What to produce:
Nothing in the records may be changed; retype them in full.

Dataset entries
________________

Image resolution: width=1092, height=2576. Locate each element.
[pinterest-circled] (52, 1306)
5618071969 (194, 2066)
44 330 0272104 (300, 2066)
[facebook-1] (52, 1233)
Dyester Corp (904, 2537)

________________

Task answer:
Image resolution: width=1092, height=2576. Locate each element.
[pinterest-circled] (52, 1306)
5618071969 (194, 2066)
44 330 0272104 (300, 2066)
[facebook-1] (52, 1233)
Dyester Corp (904, 2537)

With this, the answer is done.